Sharing one of my recent pastel drawings. Enjoy ;p


----------



## ARaymodeArt (Jul 8, 2018)

I need to work on trees, might need to get some pastel pencils to make life easier...


----------



## yarnart (Jul 5, 2018)

I think there isn't any problem with these leafs... If you going to choose academic precisity with the leafs, you have to follow as same with every other detrails of the picture too.


----------



## ARaymodeArt (Jul 8, 2018)

yarnart said:


> I think there isn't any problem with these leafs... If you going to choose academic precisity with the leafs, you have to follow as same with every other detrails of the picture too.


Hmm I am not quite sure I understand what you mean. Do you mean if I am trying to aim for realism, I should do it across the whole drawing not just one aspect like the tree in this case?

How is this one? Just done it now. I am hoping to get a scanner soon, so I can give direct shots of the pastel drawings.

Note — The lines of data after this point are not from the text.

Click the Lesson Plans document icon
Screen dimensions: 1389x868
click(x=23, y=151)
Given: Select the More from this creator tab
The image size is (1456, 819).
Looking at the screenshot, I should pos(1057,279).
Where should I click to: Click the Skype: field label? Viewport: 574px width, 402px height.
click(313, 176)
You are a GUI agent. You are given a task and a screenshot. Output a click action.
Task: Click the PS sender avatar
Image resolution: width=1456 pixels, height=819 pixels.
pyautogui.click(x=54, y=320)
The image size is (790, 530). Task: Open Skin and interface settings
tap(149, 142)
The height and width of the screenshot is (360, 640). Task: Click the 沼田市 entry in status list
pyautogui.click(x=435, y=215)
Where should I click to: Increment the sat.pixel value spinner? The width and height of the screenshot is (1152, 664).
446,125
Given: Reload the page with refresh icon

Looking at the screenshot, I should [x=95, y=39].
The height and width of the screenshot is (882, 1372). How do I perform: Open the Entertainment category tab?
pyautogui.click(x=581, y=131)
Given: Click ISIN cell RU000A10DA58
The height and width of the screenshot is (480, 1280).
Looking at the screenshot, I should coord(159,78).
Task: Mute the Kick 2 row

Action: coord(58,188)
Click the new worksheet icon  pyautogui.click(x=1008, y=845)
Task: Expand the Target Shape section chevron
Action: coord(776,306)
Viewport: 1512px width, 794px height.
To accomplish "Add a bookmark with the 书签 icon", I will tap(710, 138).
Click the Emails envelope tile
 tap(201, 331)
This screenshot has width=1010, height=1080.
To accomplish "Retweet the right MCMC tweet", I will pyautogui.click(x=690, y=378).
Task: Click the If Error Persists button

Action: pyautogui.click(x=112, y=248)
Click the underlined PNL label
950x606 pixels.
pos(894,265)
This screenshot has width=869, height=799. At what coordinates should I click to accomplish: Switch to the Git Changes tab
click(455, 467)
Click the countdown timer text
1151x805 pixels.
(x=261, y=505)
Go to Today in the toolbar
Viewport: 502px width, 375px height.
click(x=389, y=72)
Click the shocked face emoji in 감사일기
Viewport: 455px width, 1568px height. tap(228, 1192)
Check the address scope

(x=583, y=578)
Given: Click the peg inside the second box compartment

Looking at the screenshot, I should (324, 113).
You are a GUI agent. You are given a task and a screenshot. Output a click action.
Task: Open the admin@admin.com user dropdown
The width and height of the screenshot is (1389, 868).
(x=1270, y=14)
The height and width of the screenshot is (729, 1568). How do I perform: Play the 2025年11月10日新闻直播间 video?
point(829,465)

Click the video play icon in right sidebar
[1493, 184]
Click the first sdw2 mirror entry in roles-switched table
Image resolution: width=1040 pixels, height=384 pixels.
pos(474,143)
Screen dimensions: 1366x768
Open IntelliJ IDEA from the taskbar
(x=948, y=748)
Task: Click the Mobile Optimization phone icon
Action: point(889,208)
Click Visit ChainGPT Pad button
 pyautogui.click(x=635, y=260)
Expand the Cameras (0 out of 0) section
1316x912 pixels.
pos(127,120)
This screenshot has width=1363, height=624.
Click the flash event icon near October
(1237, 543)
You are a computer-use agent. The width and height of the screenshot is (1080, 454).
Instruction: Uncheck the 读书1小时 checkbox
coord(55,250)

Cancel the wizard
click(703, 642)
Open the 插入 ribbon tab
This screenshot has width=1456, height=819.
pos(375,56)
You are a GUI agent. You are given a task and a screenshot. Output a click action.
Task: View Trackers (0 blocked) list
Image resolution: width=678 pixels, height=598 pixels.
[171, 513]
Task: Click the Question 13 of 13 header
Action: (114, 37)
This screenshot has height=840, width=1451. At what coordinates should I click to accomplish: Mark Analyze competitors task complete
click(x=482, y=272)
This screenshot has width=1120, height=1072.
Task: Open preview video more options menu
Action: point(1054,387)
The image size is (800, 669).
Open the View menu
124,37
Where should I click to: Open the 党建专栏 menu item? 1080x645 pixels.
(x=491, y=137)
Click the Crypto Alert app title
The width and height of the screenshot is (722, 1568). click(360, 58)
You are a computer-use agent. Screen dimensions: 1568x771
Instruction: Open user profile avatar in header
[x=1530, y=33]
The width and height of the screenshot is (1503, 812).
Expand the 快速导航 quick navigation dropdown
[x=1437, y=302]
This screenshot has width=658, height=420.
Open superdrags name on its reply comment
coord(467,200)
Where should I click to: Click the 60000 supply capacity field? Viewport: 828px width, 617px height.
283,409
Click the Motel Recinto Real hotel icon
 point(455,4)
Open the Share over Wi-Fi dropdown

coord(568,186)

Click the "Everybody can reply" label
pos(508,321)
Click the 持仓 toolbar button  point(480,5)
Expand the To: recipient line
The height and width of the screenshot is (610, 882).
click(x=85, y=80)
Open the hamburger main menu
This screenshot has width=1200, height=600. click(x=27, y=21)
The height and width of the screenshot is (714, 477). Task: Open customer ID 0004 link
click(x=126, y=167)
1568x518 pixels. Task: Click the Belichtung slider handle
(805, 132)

I have finally received my unison pastels and really enjoyed them thus far. This drawing uses a combination of both rembrandt and unison pastels.


----------



## yarnart (Jul 5, 2018)

ARaymodeArt said:


> . Do you mean if I am trying to aim for realism, I should do it across the whole drawing not just one aspect like the tree in this case?



Yes, exactly. :smile:


----------



## yarnart (Jul 5, 2018)

By the way, scanner not always better like photo, try to arrange a proper 'background, a good angle and some acceptable lights, and then you don't really need any scanner. ;-)


----------



## ARaymodeArt (Jul 8, 2018)

Thanks for the tip, I will keep that in mind.


----------